Depending on which group of immigrants your parents, grandparents or great-grandparents arrived with, most were considered "Russian" because that was the country in most of what the Pale of the Settlement was considered. My dad's grandparents were from Podolsk, Ukraine and Minsk, Belarus; actually, only one was from Podolsk, the others were from shtetls outside those cities. When they came to this country, they only spoke Yiddish and Hebrew, though the latter was not really spoken per se. They didn't speak Ukranian, Belarussian, or Russian, though one great-grandmother did, and it is likely the other did too. Women generally spoke the native tongue for the area and Yiddish, the men generally only spoke Yiddish.

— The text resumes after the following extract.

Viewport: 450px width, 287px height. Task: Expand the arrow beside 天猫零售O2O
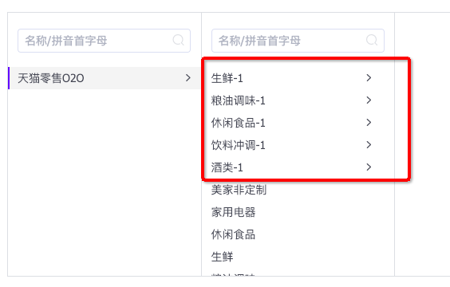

There are a number of Jews who are rediscovering their roots in these "new" countries. However, their forebearers usually only considered themselves Jewish, which is why it is doubly sad the number of Jews who don't even claim that part of their heritage; well, unless they are called upon to criticize Israel or some other Jew.
I can't say I feel an overly personal connection to Ukraine or Belarus because we weren't raised knowing those countries, and even with the new information, when it came to Jews, they were generally not thought of as anything other than Jews. There may be some cultural overlap, but a "Ukranian" Jew would have more in common with a German Jew, who wasn't bougie, than a Ukrainian Jew would have with a Ukranian. The current situation, in both Ukraine and Belarus, have been on my radar for years now because of the new revelations, but it is more out of historical interest, not as much as personal connection.
Jews of the Pale are rather unique in many ways and differ in their experiences than the Jews of Western Europe and Russia proper. Of course, now, we, like many minorities, are all treated as singular, hive-minded, and monolith.